■ **Task item**: In the data below, the copy begins at the line containing "The image size is (310, 324)." and runs through the last line; repeat those lines exactly, minus the pictures.

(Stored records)
┌──

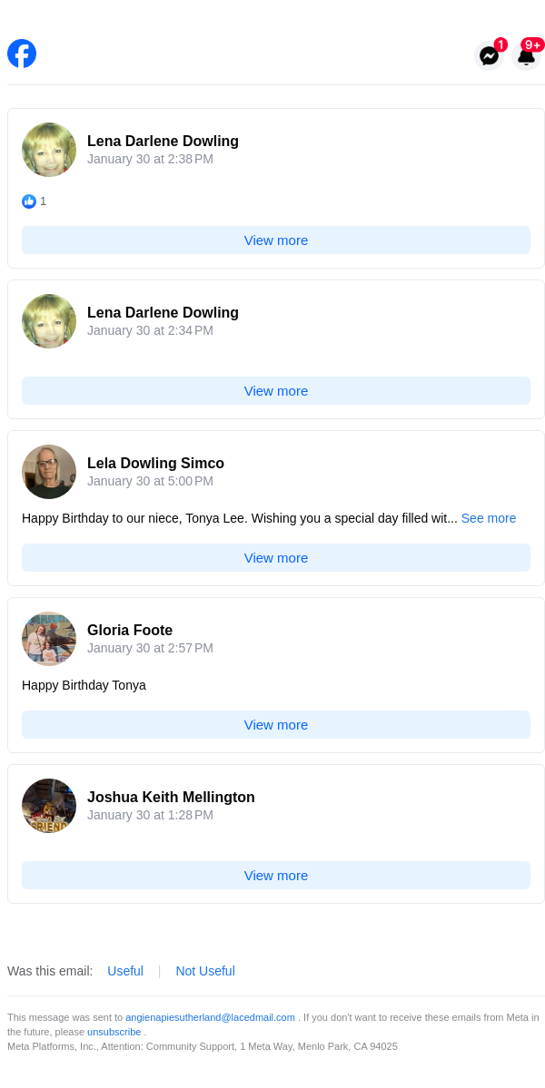Open the Joshua Keith Mellington name link
This screenshot has height=1088, width=545.
[171, 797]
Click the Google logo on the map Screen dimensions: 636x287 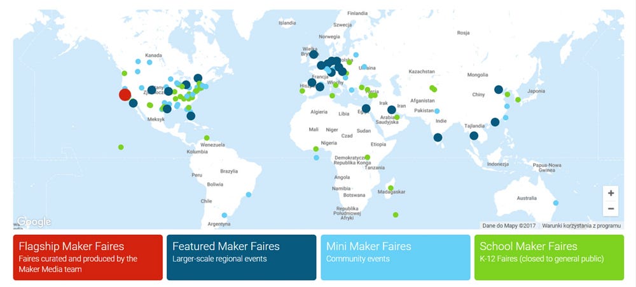34,222
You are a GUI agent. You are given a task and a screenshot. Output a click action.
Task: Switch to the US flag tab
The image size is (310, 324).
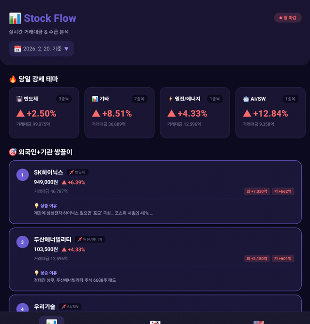tap(259, 322)
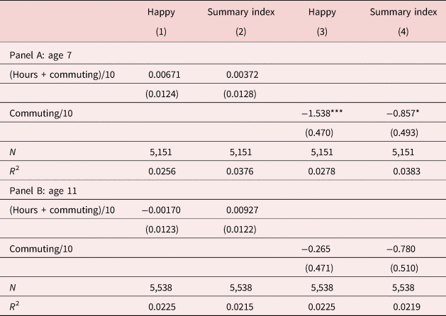Click the coefficient value 0.00671

pos(165,74)
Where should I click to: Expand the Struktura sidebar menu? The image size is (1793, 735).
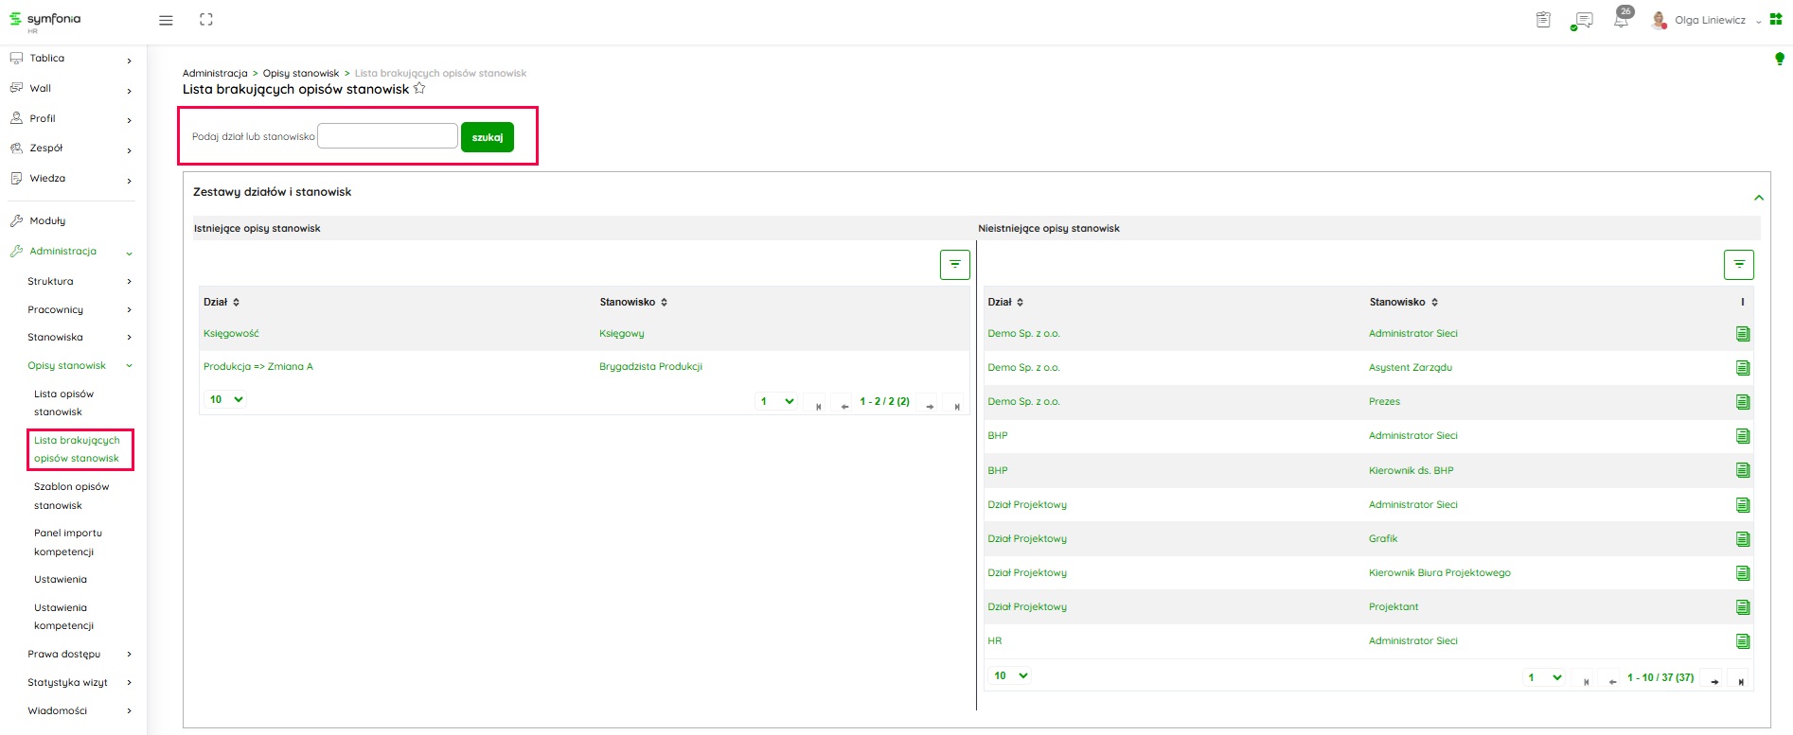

└──

■ **Answer space**:
The image size is (310, 324).
tap(259, 322)
Click the coefficient value 0.00671

pos(165,74)
Where should I click to: Expand the Struktura sidebar menu? The image size is (1793, 735).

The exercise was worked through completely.